Il y avait un tissu entre ses mains –un peu rêche, un peu abîmé et un peu déteint. Elle ne savait pas quoi en faire, et la matière était fraiche contre ses paumes moites, et- et elle ne savait pas quoi en faire. La porte de la salle d’entrainement devant ses yeux était hermétiquement close, et une action de la poignée de porte servirait à changer cet état de fait mais ça paraissait tellement grand et tellement trop. Passer de l’autre côté semblait être quelque chose d’insurmontable, avec beaucoup trop de conséquences, trop de danger, trop d’incertitudes. Le t-shirt qu’elle tenait était plié un peu n’importe comment et encore humide aussi, et pas très bien lavé- ou un peu trop à certain endroit- et ça sentait la rouille, le sang et la cerise, et c’était beaucoup trop grand et trop masculin pour elle.
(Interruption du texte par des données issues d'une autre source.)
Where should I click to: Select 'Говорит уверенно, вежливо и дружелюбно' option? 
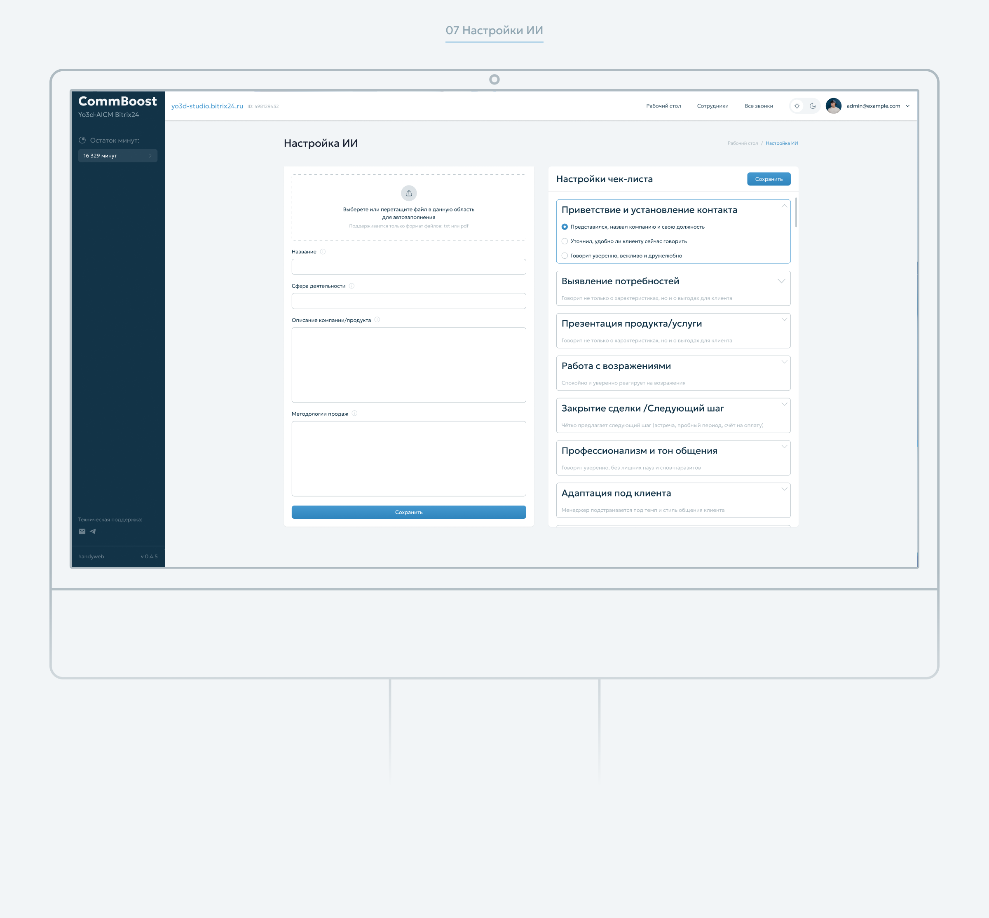(x=565, y=255)
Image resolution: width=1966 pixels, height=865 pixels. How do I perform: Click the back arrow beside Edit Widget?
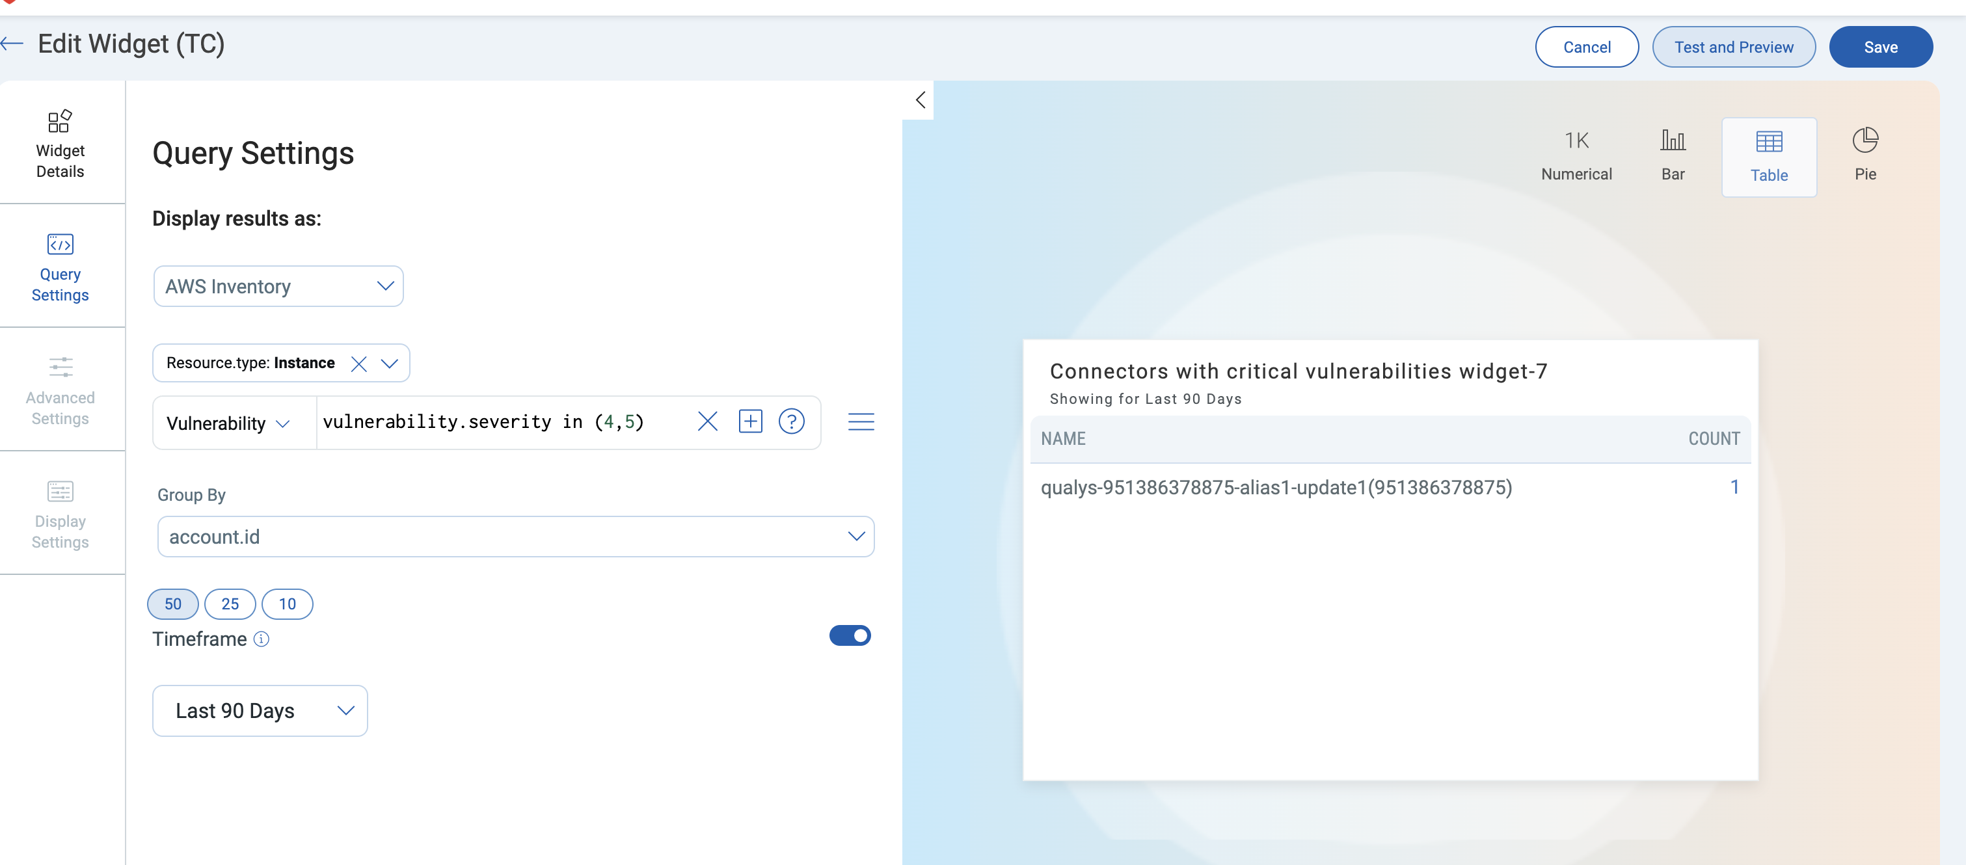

De l’autre côté de la porte, elle pourrait trouver le propriétaire de ce t-shirt. Ou peut-être pas. Elle pourrait peut-être le poser sur un banc, ou le donner a quelqu’un d’autre, le refiler, l’envoyer loin et l’oublier, ou le poser devant une porte de chambre, au hasard, espérant que ça serait la bonne –ou elle pourrait le jeter a la poubelle. Mais il y avait encore des tâches de sang sur le t-shirt et sur ses doigts, là où elle avait frotté pour essuyer l’hémoglobine –la sienne, toujours, celle qu’elle n’avait pas désirée et l’autre.
Elle était mal à l’aise, ici, mais plus vraiment, pas comme avant, parce qu’il y a des gens qui vont et qui viennent et qui sont un peu abîmés, eux-aussi, depuis quelques minutes ou depuis toujours et avec sa lèvre éclatée et sa pommette gonflée, Pandore se sent un peu plus comme eux et un peu moins comme personne, et ça la rassure. Mais elle n’arrive pas à passer la porte. Les doigts tremblants, elle plonge la main dans sa poche et même la sensation de sa paume à l’étroit la rend fébrile, alors la clope qui vient trouver sa place entre ses lèvres sèches est oscillante, et elle frémit, parce que ses doigts la démangent, et le briquer dans sa blouse aussi –une flamme et le début d’une fin, une flamme et une course contre la montre à la suivante. Mais c’est interdit ici, alors la nicotine est là, au bord de ses lèvres et Pandore est là, au bord du gouffre.
Pandore attend, un rugissement dans la gorge et le cœur au bord des lèvres, fébrile, frustrée. Dans ses mains, le t-shirt de John Adama patiente sans qu’elle ne sache quoi en faire.